[Stored data]:
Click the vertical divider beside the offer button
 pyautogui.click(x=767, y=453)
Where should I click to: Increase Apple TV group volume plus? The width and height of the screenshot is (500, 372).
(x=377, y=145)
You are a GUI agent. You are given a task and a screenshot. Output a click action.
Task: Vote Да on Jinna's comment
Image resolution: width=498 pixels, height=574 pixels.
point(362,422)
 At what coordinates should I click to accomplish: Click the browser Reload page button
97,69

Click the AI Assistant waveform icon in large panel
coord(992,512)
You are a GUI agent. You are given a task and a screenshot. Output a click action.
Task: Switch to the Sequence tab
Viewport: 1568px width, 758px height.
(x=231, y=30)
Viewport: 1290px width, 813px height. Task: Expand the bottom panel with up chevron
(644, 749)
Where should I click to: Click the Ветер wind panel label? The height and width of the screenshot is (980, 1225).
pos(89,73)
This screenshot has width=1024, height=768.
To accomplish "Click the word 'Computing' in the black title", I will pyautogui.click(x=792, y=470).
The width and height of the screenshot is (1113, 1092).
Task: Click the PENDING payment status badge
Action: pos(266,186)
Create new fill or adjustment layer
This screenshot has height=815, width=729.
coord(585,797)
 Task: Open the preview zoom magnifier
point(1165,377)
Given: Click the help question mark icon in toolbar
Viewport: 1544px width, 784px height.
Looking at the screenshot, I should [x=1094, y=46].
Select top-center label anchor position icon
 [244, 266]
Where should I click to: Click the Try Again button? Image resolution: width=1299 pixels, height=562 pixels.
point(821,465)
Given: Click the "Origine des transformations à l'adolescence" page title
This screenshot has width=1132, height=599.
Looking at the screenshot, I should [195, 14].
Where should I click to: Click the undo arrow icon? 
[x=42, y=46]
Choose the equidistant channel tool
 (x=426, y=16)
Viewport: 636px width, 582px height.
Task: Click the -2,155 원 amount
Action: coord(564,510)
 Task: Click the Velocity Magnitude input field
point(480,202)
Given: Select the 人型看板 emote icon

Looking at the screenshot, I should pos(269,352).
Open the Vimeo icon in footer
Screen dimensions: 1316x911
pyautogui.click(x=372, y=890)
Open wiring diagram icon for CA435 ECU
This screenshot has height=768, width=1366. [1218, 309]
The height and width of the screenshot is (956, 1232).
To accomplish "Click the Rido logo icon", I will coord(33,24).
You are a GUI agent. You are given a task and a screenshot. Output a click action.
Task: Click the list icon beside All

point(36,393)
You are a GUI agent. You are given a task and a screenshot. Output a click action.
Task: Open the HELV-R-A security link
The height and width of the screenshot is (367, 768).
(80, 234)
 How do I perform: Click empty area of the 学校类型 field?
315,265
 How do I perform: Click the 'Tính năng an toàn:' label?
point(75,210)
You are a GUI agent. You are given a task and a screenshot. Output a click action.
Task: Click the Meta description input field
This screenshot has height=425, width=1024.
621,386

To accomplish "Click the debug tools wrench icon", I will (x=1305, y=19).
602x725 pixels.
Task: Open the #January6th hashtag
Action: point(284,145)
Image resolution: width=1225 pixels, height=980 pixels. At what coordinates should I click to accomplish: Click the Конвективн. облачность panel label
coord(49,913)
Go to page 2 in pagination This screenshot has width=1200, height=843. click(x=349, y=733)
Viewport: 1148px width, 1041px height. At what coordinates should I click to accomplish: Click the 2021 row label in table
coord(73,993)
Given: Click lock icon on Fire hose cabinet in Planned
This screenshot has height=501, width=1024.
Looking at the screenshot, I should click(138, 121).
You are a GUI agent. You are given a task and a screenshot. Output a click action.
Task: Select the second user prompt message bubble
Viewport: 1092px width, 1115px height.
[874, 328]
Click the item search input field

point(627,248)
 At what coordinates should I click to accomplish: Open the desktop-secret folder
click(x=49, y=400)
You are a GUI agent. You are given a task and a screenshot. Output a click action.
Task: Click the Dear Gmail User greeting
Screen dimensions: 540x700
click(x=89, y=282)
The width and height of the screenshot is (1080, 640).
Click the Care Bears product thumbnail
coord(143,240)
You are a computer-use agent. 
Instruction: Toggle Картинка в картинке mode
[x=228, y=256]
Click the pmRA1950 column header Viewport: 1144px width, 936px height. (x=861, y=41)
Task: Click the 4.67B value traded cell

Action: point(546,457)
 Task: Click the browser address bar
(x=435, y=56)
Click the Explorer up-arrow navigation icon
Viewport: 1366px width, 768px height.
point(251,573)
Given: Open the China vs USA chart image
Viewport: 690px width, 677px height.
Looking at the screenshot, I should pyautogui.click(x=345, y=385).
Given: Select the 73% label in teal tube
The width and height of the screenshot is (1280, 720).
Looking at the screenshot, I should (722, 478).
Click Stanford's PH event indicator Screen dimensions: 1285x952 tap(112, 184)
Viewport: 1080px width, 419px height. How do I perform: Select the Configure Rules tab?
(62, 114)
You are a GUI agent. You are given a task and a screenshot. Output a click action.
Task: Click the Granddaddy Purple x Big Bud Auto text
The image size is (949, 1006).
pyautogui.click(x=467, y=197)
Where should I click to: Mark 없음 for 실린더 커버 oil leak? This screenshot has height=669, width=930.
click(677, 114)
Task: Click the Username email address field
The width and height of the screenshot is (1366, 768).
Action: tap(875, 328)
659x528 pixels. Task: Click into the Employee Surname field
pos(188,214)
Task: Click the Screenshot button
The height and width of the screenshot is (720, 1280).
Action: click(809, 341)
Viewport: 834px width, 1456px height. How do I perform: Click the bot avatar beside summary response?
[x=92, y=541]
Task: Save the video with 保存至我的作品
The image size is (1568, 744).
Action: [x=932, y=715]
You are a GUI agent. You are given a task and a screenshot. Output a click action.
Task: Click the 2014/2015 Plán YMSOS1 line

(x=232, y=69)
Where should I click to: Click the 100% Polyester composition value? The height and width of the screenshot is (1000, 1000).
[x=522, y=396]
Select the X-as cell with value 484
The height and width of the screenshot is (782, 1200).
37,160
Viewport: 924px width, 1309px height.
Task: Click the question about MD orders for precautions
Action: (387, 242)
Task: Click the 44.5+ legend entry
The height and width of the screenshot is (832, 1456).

[Task to complete]:
Copy the data word for word.

[Output of the task]:
Click the vertical divider beside the offer button
 pyautogui.click(x=767, y=453)
Where should I click to: Increase Apple TV group volume plus? The width and height of the screenshot is (500, 372).
(x=377, y=145)
You are a GUI agent. You are given a task and a screenshot. Output a click action.
Task: Vote Да on Jinna's comment
Image resolution: width=498 pixels, height=574 pixels.
point(362,422)
 At what coordinates should I click to accomplish: Click the browser Reload page button
97,69

Click the AI Assistant waveform icon in large panel
coord(992,512)
You are a GUI agent. You are given a task and a screenshot. Output a click action.
Task: Switch to the Sequence tab
Viewport: 1568px width, 758px height.
(x=231, y=30)
Viewport: 1290px width, 813px height. Task: Expand the bottom panel with up chevron
(644, 749)
Where should I click to: Click the Ветер wind panel label? The height and width of the screenshot is (980, 1225).
pos(89,73)
This screenshot has width=1024, height=768.
To accomplish "Click the word 'Computing' in the black title", I will pyautogui.click(x=792, y=470).
The width and height of the screenshot is (1113, 1092).
Task: Click the PENDING payment status badge
Action: pos(266,186)
Create new fill or adjustment layer
This screenshot has height=815, width=729.
coord(585,797)
 Task: Open the preview zoom magnifier
point(1165,377)
Given: Click the help question mark icon in toolbar
Viewport: 1544px width, 784px height.
Looking at the screenshot, I should [x=1094, y=46].
Select top-center label anchor position icon
 [244, 266]
Where should I click to: Click the Try Again button? Image resolution: width=1299 pixels, height=562 pixels.
point(821,465)
Given: Click the "Origine des transformations à l'adolescence" page title
This screenshot has width=1132, height=599.
Looking at the screenshot, I should [195, 14].
Where should I click to: Click the undo arrow icon? 
[x=42, y=46]
Choose the equidistant channel tool
 (x=426, y=16)
Viewport: 636px width, 582px height.
Task: Click the -2,155 원 amount
Action: coord(564,510)
 Task: Click the Velocity Magnitude input field
point(480,202)
Given: Select the 人型看板 emote icon

Looking at the screenshot, I should pos(269,352).
Open the Vimeo icon in footer
Screen dimensions: 1316x911
pyautogui.click(x=372, y=890)
Open wiring diagram icon for CA435 ECU
This screenshot has height=768, width=1366. [1218, 309]
The height and width of the screenshot is (956, 1232).
To accomplish "Click the Rido logo icon", I will coord(33,24).
You are a GUI agent. You are given a task and a screenshot. Output a click action.
Task: Click the list icon beside All

point(36,393)
You are a GUI agent. You are given a task and a screenshot. Output a click action.
Task: Open the HELV-R-A security link
The height and width of the screenshot is (367, 768).
(80, 234)
 How do I perform: Click empty area of the 学校类型 field?
315,265
 How do I perform: Click the 'Tính năng an toàn:' label?
point(75,210)
You are a GUI agent. You are given a task and a screenshot. Output a click action.
Task: Click the Meta description input field
This screenshot has height=425, width=1024.
621,386

To accomplish "Click the debug tools wrench icon", I will (x=1305, y=19).
602x725 pixels.
Task: Open the #January6th hashtag
Action: point(284,145)
Image resolution: width=1225 pixels, height=980 pixels. At what coordinates should I click to accomplish: Click the Конвективн. облачность panel label
coord(49,913)
Go to page 2 in pagination This screenshot has width=1200, height=843. click(x=349, y=733)
Viewport: 1148px width, 1041px height. At what coordinates should I click to accomplish: Click the 2021 row label in table
coord(73,993)
Given: Click lock icon on Fire hose cabinet in Planned
This screenshot has height=501, width=1024.
Looking at the screenshot, I should click(138, 121).
You are a GUI agent. You are given a task and a screenshot. Output a click action.
Task: Select the second user prompt message bubble
Viewport: 1092px width, 1115px height.
[874, 328]
Click the item search input field

point(627,248)
 At what coordinates should I click to accomplish: Open the desktop-secret folder
click(x=49, y=400)
You are a GUI agent. You are given a task and a screenshot. Output a click action.
Task: Click the Dear Gmail User greeting
Screen dimensions: 540x700
click(x=89, y=282)
The width and height of the screenshot is (1080, 640).
Click the Care Bears product thumbnail
coord(143,240)
You are a computer-use agent. 
Instruction: Toggle Картинка в картинке mode
[x=228, y=256]
Click the pmRA1950 column header Viewport: 1144px width, 936px height. (x=861, y=41)
Task: Click the 4.67B value traded cell

Action: point(546,457)
 Task: Click the browser address bar
(x=435, y=56)
Click the Explorer up-arrow navigation icon
Viewport: 1366px width, 768px height.
point(251,573)
Given: Open the China vs USA chart image
Viewport: 690px width, 677px height.
Looking at the screenshot, I should pyautogui.click(x=345, y=385).
Given: Select the 73% label in teal tube
The width and height of the screenshot is (1280, 720).
Looking at the screenshot, I should (722, 478).
Click Stanford's PH event indicator Screen dimensions: 1285x952 tap(112, 184)
Viewport: 1080px width, 419px height. How do I perform: Select the Configure Rules tab?
(62, 114)
You are a GUI agent. You are given a task and a screenshot. Output a click action.
Task: Click the Granddaddy Purple x Big Bud Auto text
The image size is (949, 1006).
pyautogui.click(x=467, y=197)
Where should I click to: Mark 없음 for 실린더 커버 oil leak? This screenshot has height=669, width=930.
click(677, 114)
Task: Click the Username email address field
The width and height of the screenshot is (1366, 768).
Action: tap(875, 328)
659x528 pixels. Task: Click into the Employee Surname field
pos(188,214)
Task: Click the Screenshot button
The height and width of the screenshot is (720, 1280).
Action: click(809, 341)
Viewport: 834px width, 1456px height. How do I perform: Click the bot avatar beside summary response?
[x=92, y=541]
Task: Save the video with 保存至我的作品
The image size is (1568, 744).
Action: [x=932, y=715]
You are a GUI agent. You are given a task and a screenshot. Output a click action.
Task: Click the 2014/2015 Plán YMSOS1 line

(x=232, y=69)
Where should I click to: Click the 100% Polyester composition value? The height and width of the screenshot is (1000, 1000).
[x=522, y=396]
Select the X-as cell with value 484
The height and width of the screenshot is (782, 1200).
37,160
Viewport: 924px width, 1309px height.
Task: Click the question about MD orders for precautions
Action: (387, 242)
Task: Click the 44.5+ legend entry
The height and width of the screenshot is (832, 1456).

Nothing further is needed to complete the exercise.